NORTH SALEM– As principal of North Salem Elementary School, Brenda Coley doesn’t normally answer the phone at the front desk, but somebody has to since the secretary is out sick.
The school’s secretary hasn’t been the only one out sick. About 30 percent of students were also absent by the end of the day Wednesday.
“Flu, headaches, fever, stomach aches, nausea,” said Coley, as she described the symptoms that have been sending students to the nurse’s office since last Monday.
Just as this flu season appears to be slowing down across Indiana, it’s hitting North Salem Elementary School hard. Wednesday’s 30 percent absence rate was 10 times the school’s normal 3 percent absentee rate.
Coley said Northwest Hendricks Schools discussed the possibility of closing the elementary school for a few days, but the State Department of Education recommended staying open since staff levels were still at full strength.
“So instruction is continuing to go on and the teachers are adapting and the students are doing a great job,” Coley said.

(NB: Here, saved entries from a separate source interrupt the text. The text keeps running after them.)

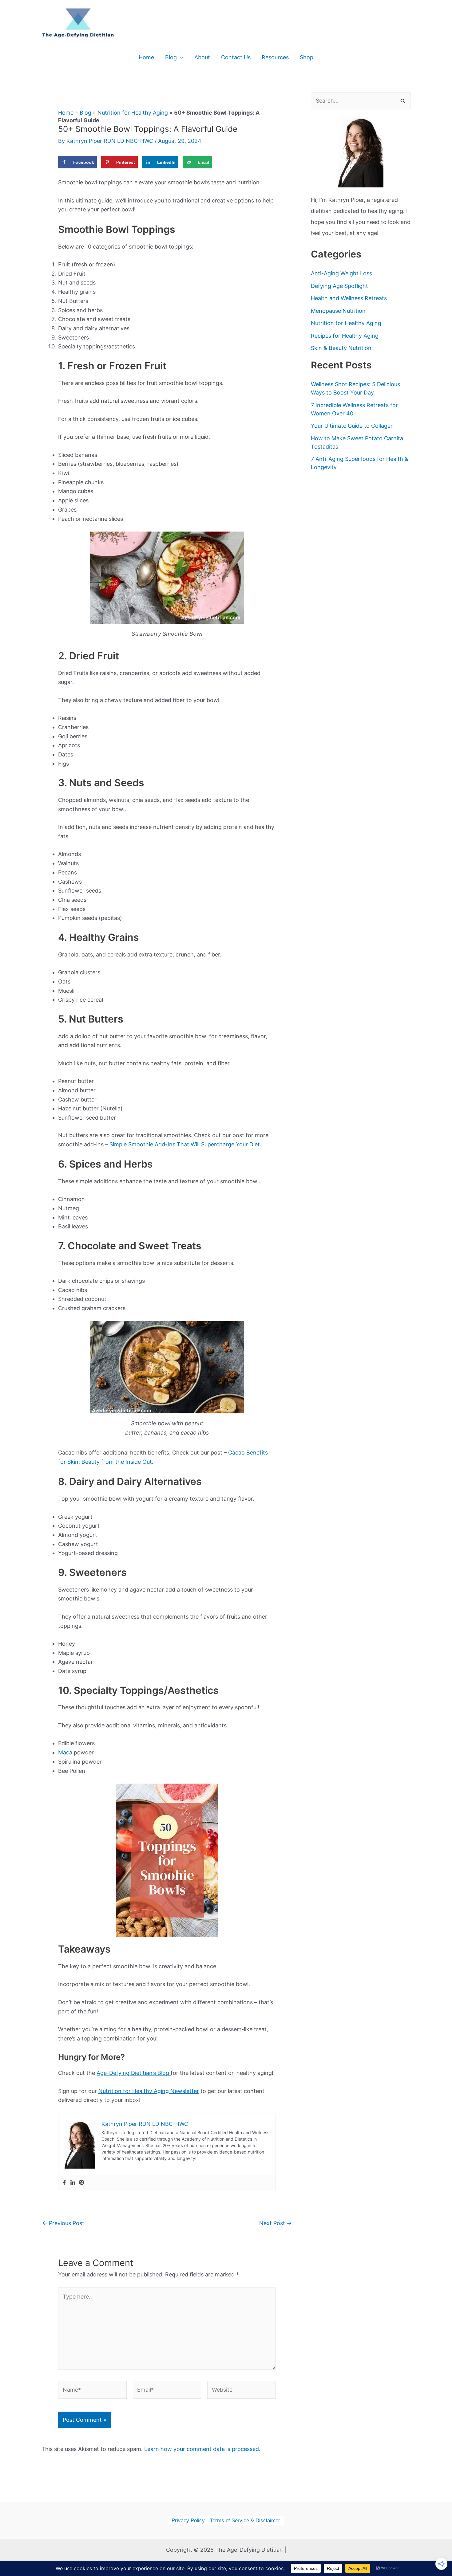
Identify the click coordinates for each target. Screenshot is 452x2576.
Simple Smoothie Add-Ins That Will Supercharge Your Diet (184, 1144)
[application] (180, 57)
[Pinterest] (81, 2183)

There is no statewide, uniform threshold for triggering a school shutdown based on absentee rates. Those decisions are left to local school officials.
So, teachers and staff are urging their remaining students to wash their hands several times during the day. They’re also cleaning and disinfecting desks, chairs, door handles, pencil sharpeners and anything else children handle. The custodial staff is stepping up efforts to use bleach in bathrooms and the cafeteria.
Such an unusually high absentee rate appears to be isolated. Nearby Pittsboro reported normal attendance rates. Indianapolis Public Schools, Muncie Schools and several other large districts told Fox59 they were seeing normal numbers this week. The sickness seems to be persistent at New Salem this season.
Jennifer Mercado walked into the school to pick up her son Jordan Wednesday afternoon.
“I was at work and they called me, said my kid was sick so I’m just coming to get him,” Mercado said.
Mercado told Fox59 her son is normally healthy, but this is the third time he’s been sick this season.
Officials at North Salem said students and staff are doing a good job of working through the rough season, but there is concern that the school could lose its four star status because of the high absentee rates.
And I-STEP testing is only about three weeks away.
“There is a concern about the students being healthy and being able to properly take the test,” Coley said. “And being in good mental capacity to be able to take the test as well.”